With Chrome, Google has the money to overpower any other browser developer, save for possibly Microsoft. It also has the manpower to develop at a blistering pace, though not quite the pace that the revision numbering would indicate. Chrome is putting in the goodies that the above average user wants, and those who don’t want those features are able to use the browser without the extensions, or stay with an older version – as Google is making no moves to shut out the older revisions, for whatever reason. Part of the joy of open source and free software is the ability to not be pushed into a newer version against your will – Mozilla seems to have forgotten this, for not all changes are being forced due to security concerns.

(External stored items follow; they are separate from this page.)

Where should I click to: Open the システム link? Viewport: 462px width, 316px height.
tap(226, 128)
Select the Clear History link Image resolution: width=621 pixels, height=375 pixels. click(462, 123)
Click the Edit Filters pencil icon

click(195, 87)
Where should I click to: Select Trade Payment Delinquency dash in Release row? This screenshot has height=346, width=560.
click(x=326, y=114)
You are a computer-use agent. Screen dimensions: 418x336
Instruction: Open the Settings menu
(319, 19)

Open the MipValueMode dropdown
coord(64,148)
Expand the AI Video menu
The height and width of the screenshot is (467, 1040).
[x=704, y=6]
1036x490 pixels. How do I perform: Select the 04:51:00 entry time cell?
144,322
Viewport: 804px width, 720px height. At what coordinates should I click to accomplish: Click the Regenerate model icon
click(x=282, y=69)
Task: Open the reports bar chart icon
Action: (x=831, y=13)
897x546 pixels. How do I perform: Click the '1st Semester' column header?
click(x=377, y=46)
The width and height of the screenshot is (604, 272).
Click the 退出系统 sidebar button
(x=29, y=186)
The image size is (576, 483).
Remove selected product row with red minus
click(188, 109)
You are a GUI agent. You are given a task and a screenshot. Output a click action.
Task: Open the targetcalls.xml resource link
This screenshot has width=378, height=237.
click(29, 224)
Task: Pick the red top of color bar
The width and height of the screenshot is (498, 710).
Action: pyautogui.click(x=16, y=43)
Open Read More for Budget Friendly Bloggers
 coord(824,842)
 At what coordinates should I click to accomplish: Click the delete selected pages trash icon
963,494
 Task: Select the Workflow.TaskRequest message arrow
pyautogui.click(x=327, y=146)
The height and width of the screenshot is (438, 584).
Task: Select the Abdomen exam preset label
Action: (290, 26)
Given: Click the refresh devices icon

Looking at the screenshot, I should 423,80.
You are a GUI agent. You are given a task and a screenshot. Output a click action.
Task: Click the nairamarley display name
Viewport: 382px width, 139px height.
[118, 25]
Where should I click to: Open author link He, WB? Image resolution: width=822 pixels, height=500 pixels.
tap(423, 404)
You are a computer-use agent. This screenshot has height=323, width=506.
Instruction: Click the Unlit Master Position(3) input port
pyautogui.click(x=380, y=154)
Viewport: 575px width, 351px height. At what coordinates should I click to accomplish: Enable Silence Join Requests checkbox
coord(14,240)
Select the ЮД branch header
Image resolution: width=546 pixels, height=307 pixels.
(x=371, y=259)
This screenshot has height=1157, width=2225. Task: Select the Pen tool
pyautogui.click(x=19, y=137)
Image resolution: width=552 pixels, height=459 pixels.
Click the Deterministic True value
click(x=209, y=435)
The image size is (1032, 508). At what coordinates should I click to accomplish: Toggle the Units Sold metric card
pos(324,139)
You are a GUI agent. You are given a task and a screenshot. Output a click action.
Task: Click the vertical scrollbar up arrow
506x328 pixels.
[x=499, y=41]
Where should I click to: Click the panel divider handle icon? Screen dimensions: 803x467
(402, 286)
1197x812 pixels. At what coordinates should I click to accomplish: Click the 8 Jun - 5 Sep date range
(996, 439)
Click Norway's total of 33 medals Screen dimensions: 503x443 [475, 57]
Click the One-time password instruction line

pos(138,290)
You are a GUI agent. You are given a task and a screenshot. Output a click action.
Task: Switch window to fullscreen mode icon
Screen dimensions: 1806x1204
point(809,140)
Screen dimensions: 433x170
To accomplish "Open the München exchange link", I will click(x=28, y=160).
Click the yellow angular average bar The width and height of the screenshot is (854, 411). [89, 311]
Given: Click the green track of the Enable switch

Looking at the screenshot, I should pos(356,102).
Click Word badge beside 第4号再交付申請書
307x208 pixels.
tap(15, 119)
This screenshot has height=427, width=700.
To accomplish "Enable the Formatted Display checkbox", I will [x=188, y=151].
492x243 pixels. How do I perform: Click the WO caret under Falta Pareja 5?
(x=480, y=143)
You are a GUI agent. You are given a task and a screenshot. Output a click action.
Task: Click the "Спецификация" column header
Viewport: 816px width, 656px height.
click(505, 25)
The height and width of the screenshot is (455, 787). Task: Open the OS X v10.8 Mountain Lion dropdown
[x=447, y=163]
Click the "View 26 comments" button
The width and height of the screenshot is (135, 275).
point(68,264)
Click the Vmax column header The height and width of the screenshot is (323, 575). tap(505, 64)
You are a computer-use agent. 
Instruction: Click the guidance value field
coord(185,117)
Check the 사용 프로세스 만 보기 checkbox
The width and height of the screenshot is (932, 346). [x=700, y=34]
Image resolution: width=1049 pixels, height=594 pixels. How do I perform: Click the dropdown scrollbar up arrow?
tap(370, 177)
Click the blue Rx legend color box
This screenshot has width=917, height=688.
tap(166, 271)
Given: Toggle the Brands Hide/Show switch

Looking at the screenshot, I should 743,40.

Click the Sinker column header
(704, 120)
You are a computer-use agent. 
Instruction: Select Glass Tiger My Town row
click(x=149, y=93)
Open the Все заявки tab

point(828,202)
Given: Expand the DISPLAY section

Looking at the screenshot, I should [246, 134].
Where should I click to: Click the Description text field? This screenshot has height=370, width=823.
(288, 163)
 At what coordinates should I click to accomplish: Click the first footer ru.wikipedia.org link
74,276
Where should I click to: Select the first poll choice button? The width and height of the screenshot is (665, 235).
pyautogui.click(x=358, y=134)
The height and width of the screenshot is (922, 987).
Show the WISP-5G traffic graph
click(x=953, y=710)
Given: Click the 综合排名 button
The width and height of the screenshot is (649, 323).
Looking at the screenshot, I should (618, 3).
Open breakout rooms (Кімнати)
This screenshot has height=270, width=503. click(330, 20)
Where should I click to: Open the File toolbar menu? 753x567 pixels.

“Firefox’s co-founder Blake Ross is skeptical about the future of Firefox. He says that ‘the Mozilla Organization has gradually reverted back to its old ways of being too timid, passive, and consensus-driven to release breakthrough products quickly.’ Within the past year Chrome has been steadily increasing its market share, along with the other WebKit-based browsers like Safari. Meanwhile Mozilla’s (outgoing) CEO says that while Firefox is more competitive than ever, they’re looking forward to their mobile version of Firefox. ‘Clearly, both are annoyed at what has happened to their former renegade web browser. But, by many accounts, Firefox is no longer considered to be the light, open alternative it once was.'”

Looking for redemption through a mobile version of the browser is a silly way of treating the loyal user base. it is as if they are thinking that everyone will soon be using a mobile device to browse the web to the exclusion of a PC – it just is not going to happen.

As the paragraph above indicates, most don’t look at Firefox as the scrappy contender, but the second choice to Internet Exploder. Chrome is what the cool kids use, and Opera is again the innovator that gets no respect – except from those who know the insides of the internet. Several surveys have published the fact that Opera is used by those who bring the bad stuff to the internet, primarily because they want to be protected from others with their same pastime.

I can’t speak with authority on safari, as I don’t use it, and I know of not one person that uses it on a non-Mac computer.

How may of you use Firefox today? Have you tried Opera or Chrome (or Iron or Dragon)? As I was saying, if you look for a good experience, Chrome, one of the variants, or Opera will give a great one. If you are following the heat, then you definitely want to use Chrome (or a variant), as these are changing most quickly, and thus far, no wrong turns have been taken.

Some say that Firefox should move to WebKit, which I think would be silly with the man-hours and results they have had thus far. The developers of Firefox do need to start thinking about what is making the Chrome based browsers hot, aside from the influence of Google.

No one developing extensions for Chrome is asking for money.

• Chrome is not making changes which necessitate upgrades for extensions on the scale that Firefox has done.

• The Chrome developers have not forgotten that it is the users (the advanced users) that are driving adoption – Mozilla forgot that long ago, trying instead to be the corporate, safe choice. This is wrong since the corporate safe choice is Internet Exploder – Microsoft has told the IT staff that, and the IT staff, or their bosses, believe it.


Clearly not a fan of Opera or Chrome, the person that made this seems to be looking for Mr. Goodbrowser, and not finding it.